Qin, Chenchen, Fei, Jinbo, Cai, Peng, Zhao, Jie, Li, Junbai
Journal of colloid and interface science 2016 v.482 pp. 121-130
biomimetics, death, doxorubicin, drug therapy, energy, fever, graphene, graphene oxide, heat, lighting, lipid bilayers, lipids, nanocarriers, neoplasm cells, neoplasms, porous media, receptors
We report that through facile lipid self-assembly, biomimetic membrane-conjugated mesoporous silica-coated graphene oxide is constructed as targeting nanocarrier toward efficient combination of photothermal therapy and chemotherapy.
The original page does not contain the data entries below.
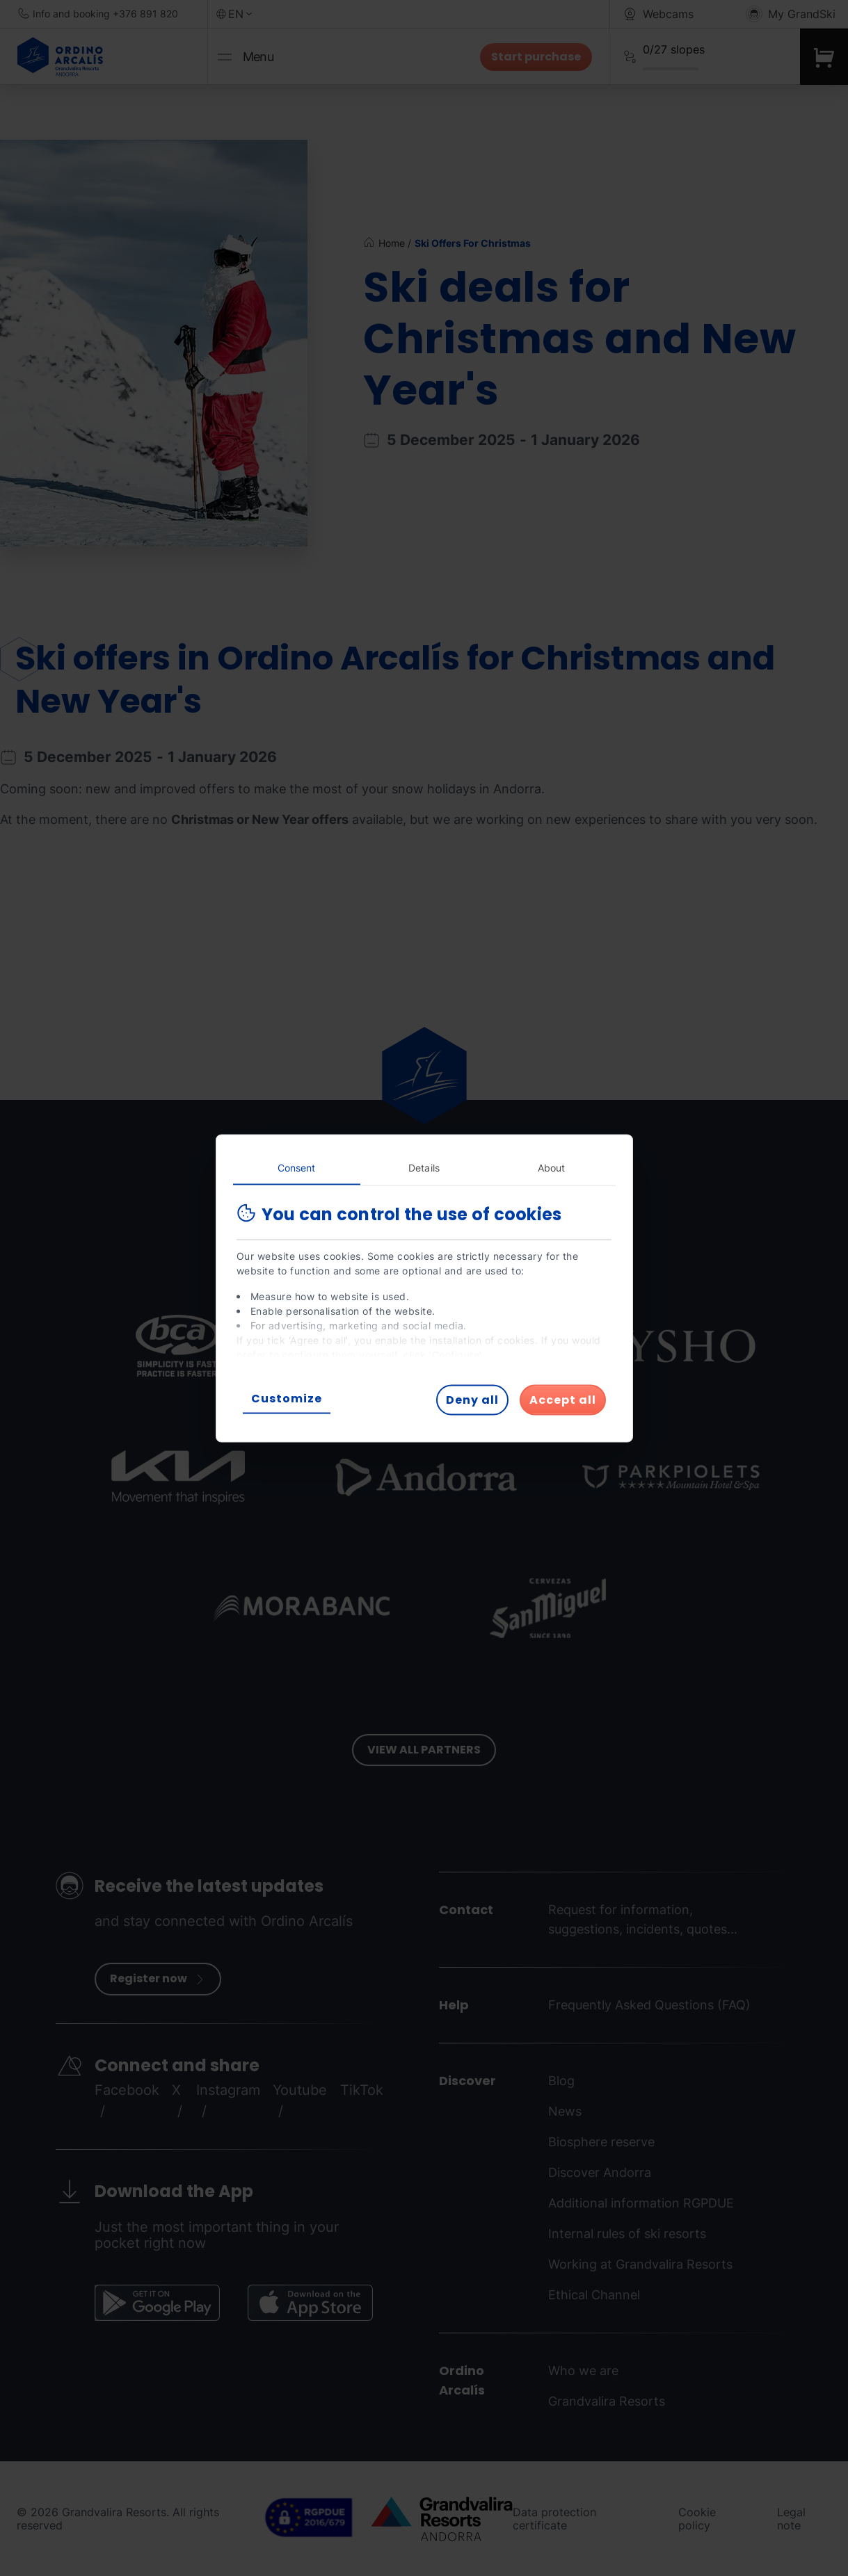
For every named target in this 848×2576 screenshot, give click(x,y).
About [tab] (552, 1167)
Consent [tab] (297, 1167)
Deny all (472, 1399)
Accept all (562, 1399)
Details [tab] (424, 1167)
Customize (286, 1398)
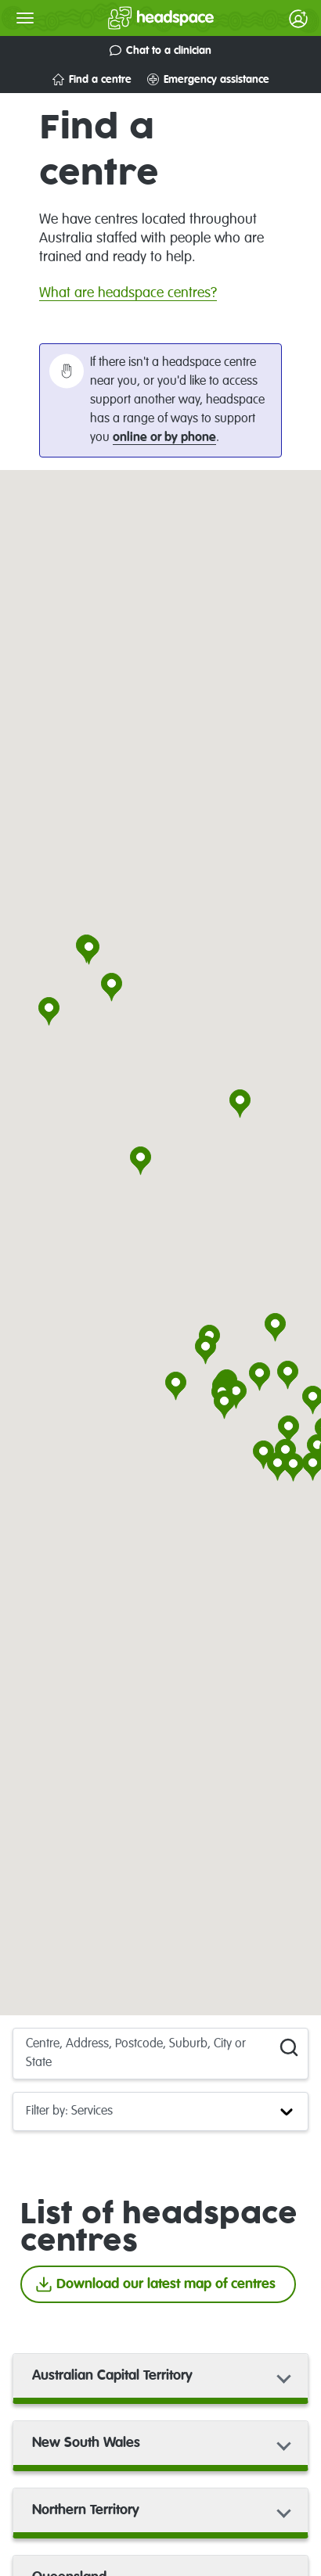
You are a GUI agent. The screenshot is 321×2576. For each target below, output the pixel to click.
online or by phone (164, 438)
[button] (140, 1162)
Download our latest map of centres (155, 2284)
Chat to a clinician (160, 50)
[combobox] (27, 2053)
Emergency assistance (208, 79)
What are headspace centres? (128, 293)
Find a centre (92, 79)
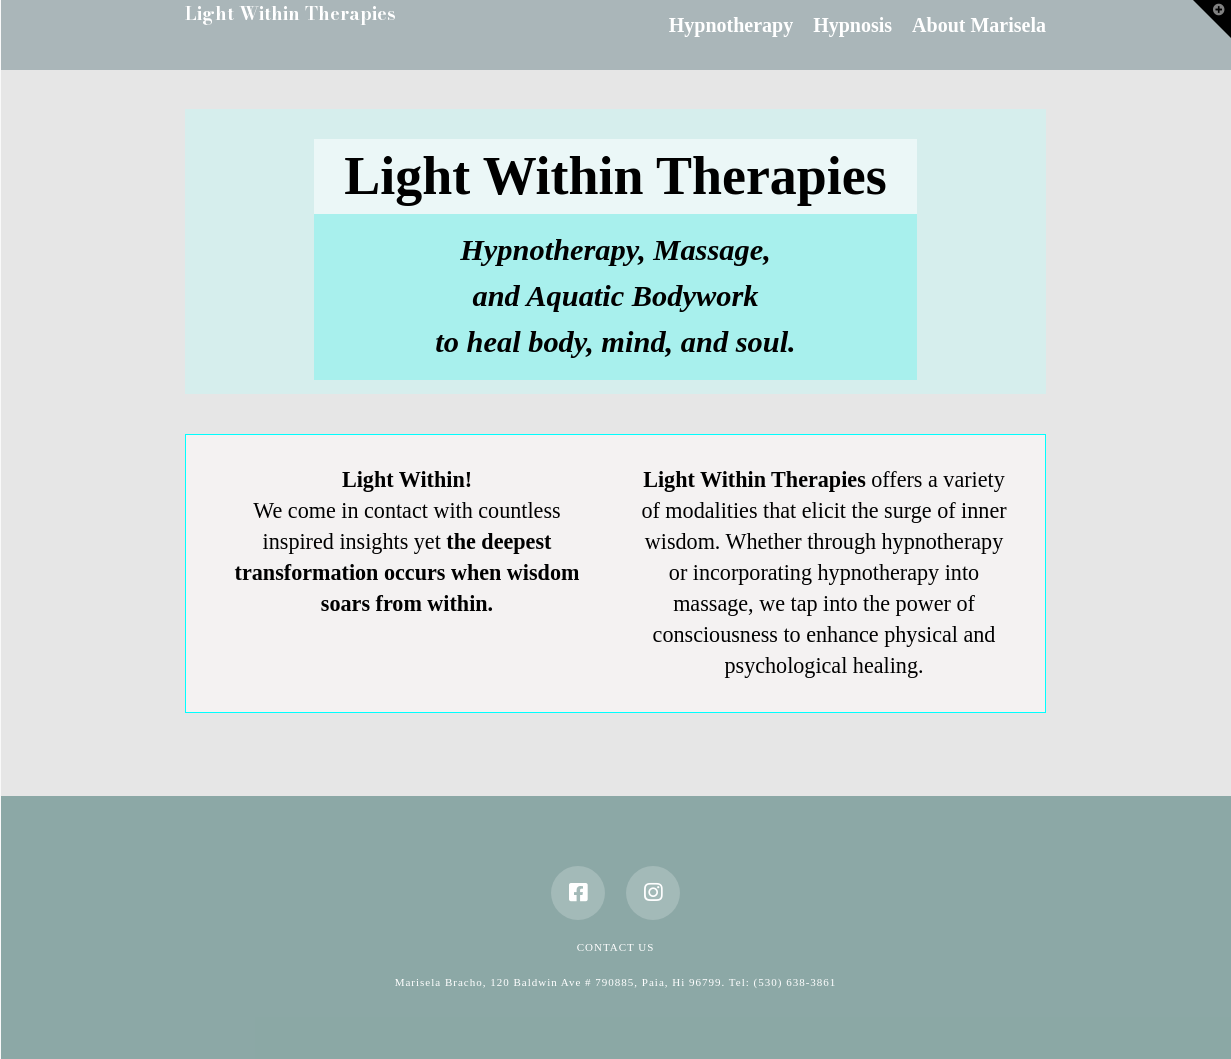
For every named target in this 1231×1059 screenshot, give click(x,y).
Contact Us (616, 947)
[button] (1212, 19)
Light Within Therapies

Impressively, the simple surface modification with folate-contained lipid bilayer allows the graphene-based nanoarchitecture above to be selectively internalized by tumor cells overexpressing relevant receptors. Compared to pure drug, 7-fold doxorubicin is delivered into tumor cells by the nanoarchitecture. After cellular internalization, upon near infrared light illumination, graphene oxide in the nanoarchitecture can convert light energy into heat to kill cancer cells partially. Simultaneously, hyperthermia will drive rapid release of doxorubicin from the nanoarchitecture above to further cause the death of more cancer cells. Thus, integrated cancer treatment with higher efficacy is achieved in vitro compared to that of individual therapy.